The article goes on to state:
Even at this early stage of the planned survey--with data on just 100 tumor samples—"we can already answer many of the fundamental questions about the cancer genome," Vogelstein said. For example, tumors typically have from 30 to 80 single-base mutations, except for types that take less time to develop such as leukemia (about 10 mutations). Melanoma and lung cancer round out the high end (100 to 200 mutations) because they are caused by environmental carcinogens that cause lots of mutations. (Deletions and amplifications add a few more genetic glitches.) To Vogelstein this looked like the outline of a basic pattern that won't change much. But he gathered some more details.
Vogelstein searched databases for all mutations in genes found in solid cancers in the past 2 decades; for 353 cancer subtypes, he came up with 130,072 mutations in 3142 genes. But not all contribute to cancer. The challenge is to figure out which mutations are "drivers" and which are "passengers." To pick out the drivers, Vogelstein assumed that mutations in suppressor genes had to truncate the gene's protein; for oncogenes he included only mutations seen in at least two tumors. That distilled the gene count to just 319 potential driver genes, 286 of them tumor suppressors and 33 oncogenes.
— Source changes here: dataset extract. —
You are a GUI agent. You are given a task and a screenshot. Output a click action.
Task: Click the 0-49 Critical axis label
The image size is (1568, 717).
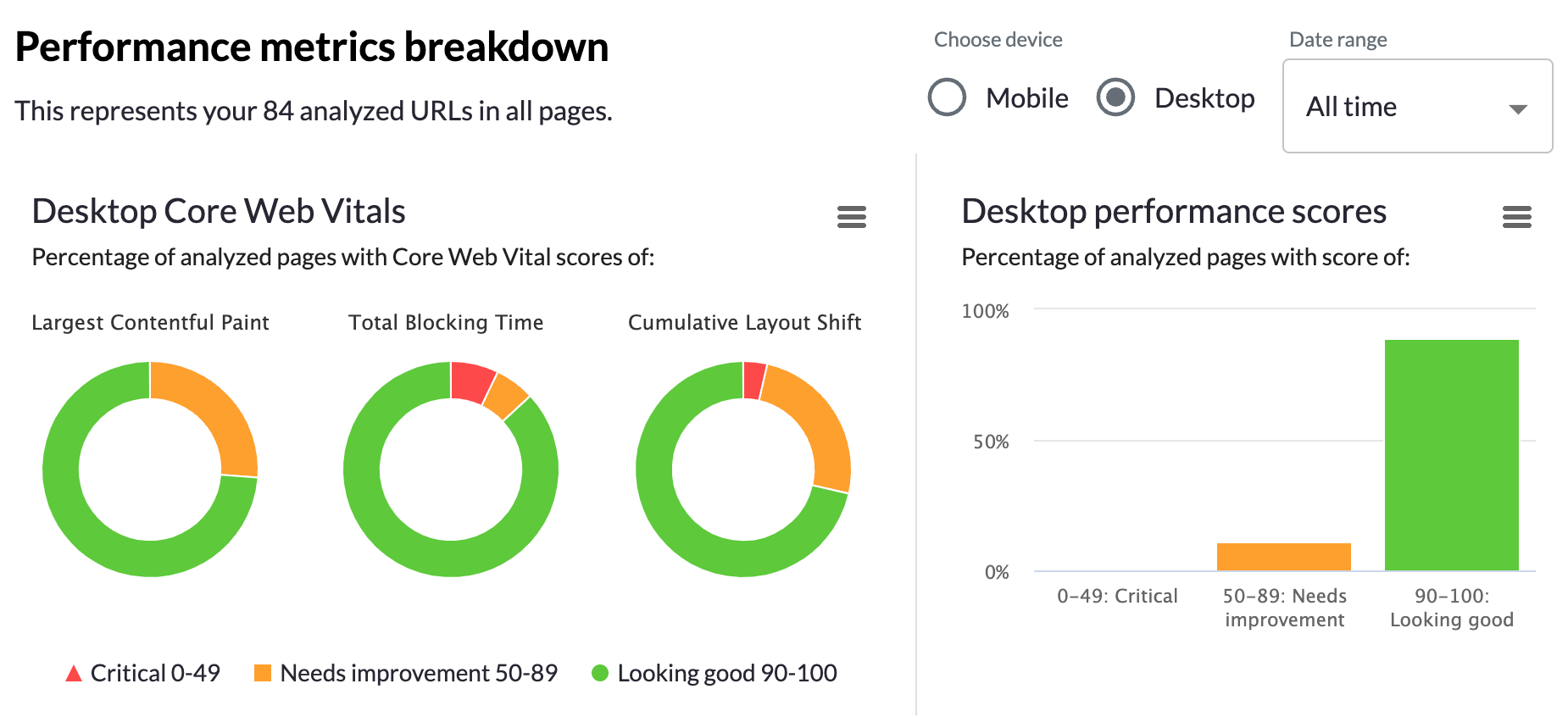[x=1117, y=596]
Nearly all these genes fall into 12 "core" signaling pathways, Vogelstein said. And that picture—about 320 genes in 12 pathways--is unlikely to change much even when thousands more tumor samples are sequenced, he argued. So far, the cancer exome projects have found only two new driver genes ( IDH1/2 in glioma and FOXL1 in granulosa tumors). Vogelstein predicts that most new driver mutations will be rare; and nearly all will be part of same 12 pathways.
The problem is that there is no clearly underlying model for the temporal behavior of cancer. In addition there are many genes and many small segments yielding micro RNA as well, almost 1000 micro RNA elements generated by gene segments of about 20-40 base pairs. The question is how does one integrate this into a model.
Vogelstein then says:
Vogelstein summed up by saying that cancer has gone from "a complete black box" to something that "we really kind of understand." The "sobering" part, he said, is that he doesn't expect there will be many new genes or genetic breakthroughs. He has pinned his own hopes for preventing cancer deaths on using genetics to diagnose cancers early, when they're more treatable.
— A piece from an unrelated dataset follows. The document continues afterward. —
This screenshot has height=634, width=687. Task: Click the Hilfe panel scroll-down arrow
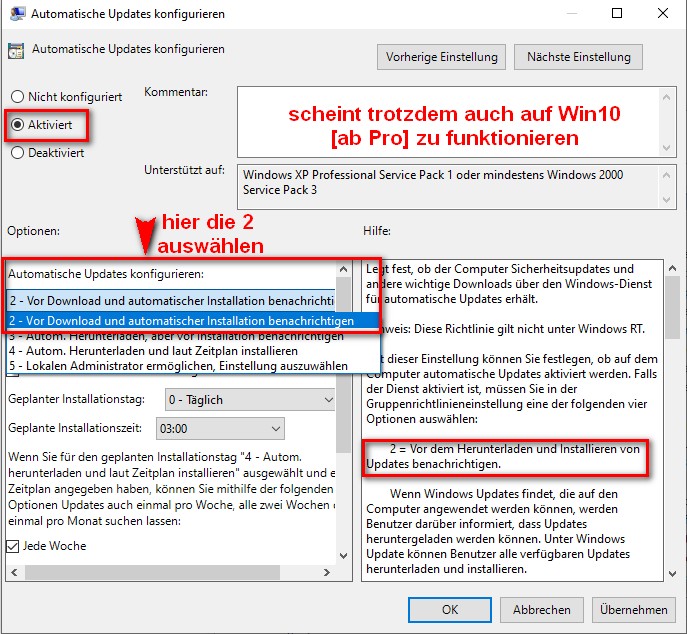(670, 572)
But the problem is that most cancer researchers are discovering facts and not models. We know that genes yield RNA which yields proteins. Proteins are facilitators of various pathways either blocking or accelerating them as on or off switches or speeding them up or slowing them down in a catalytic manner. We may not know the specifics but with the data we can generate dynamic system models and using Bayesian approaches applied to system identification we can then determine the details of the models.
Any good systems analyst knows then that we can ascertain if the systems are observable and/or controllable. That is we can ascertain if we can observe the states, namely the genes and proteins, and if we can then via controllability we can readily drive the system, namely the cell to a desired state, namely non-malignant.
It will likely take a new generation of cancer researchers to get from the determination of genes and their effects to being able to model the "system". It is akin to the world of electronics and control going from handbook designs to fully computerized optimal designs. This is a cultural phenomenon and it just requires time.